PROVIDED PASSAGE ▸
-- BEGIN --
Getting to know Australian Open semi-finalist Johanna Konta
Johanna Konta created history for British tennis on Wednesday, but has not been a well-known name - until now.
January 27th, 2016 turned out to be a glorious day for British tennis as history was created at the Australian Open. Great Britain now has three semi-finalists at the season’s first Slam as Andy Murray and Jamie Murray became the first pair of brothers to reach the last-four stage of the singles and the doubles draw at the Australian Open in the Open Era.
The third player in this triumvirate – 47th-ranked Johanna Konta – is now in her maiden Slam semi-final in women’s singles and will fight for a final berth against the seventh seed Angelique Kerber. By entering the last-four, she emulated Jo Durie’s feat who was the last British woman to reach a Grand Slam semi-final at the 1983 US Open.
-- END --
BRIEF ▸
Answer from the Johanna Konta article:
1. On what date does it say history was created for British tennis?
2. What was Konta's ranking?
3. Who was the last British woman to reach a Grand Slam semi-final before Konta, and at which tournament?
Rely only on the Johanna Konta article for these answers.

GIVEN INFORMATION ▸
-- BEGIN --
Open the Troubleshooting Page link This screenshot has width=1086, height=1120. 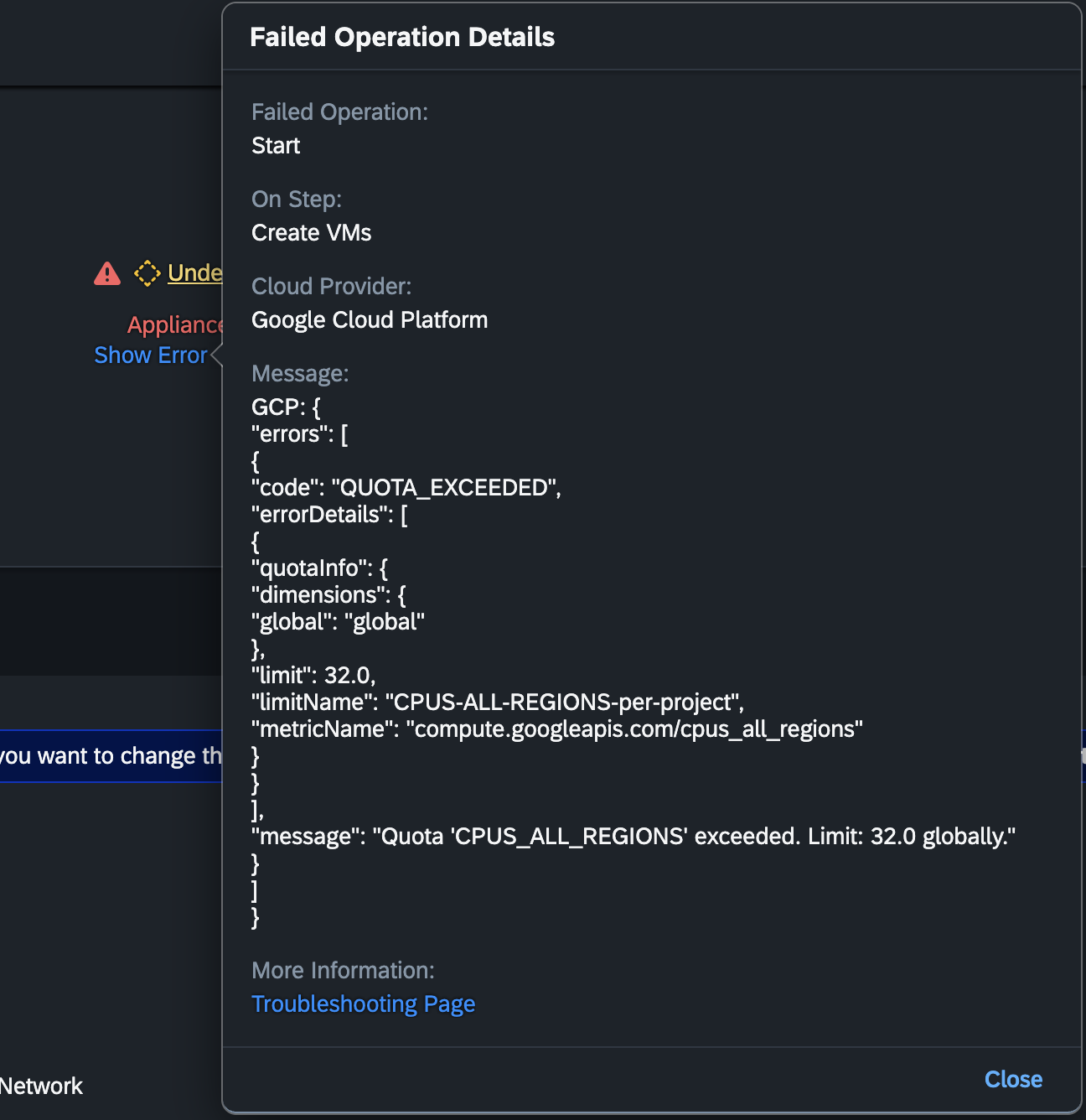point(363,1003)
-- END --
-- BEGIN --
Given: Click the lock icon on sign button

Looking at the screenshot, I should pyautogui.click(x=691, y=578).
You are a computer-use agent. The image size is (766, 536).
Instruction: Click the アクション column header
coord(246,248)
-- END --
THE SOLUTION ▸
1. January 27th, 2016
2. 47th
3. Jo Durie, at the 1983 US Open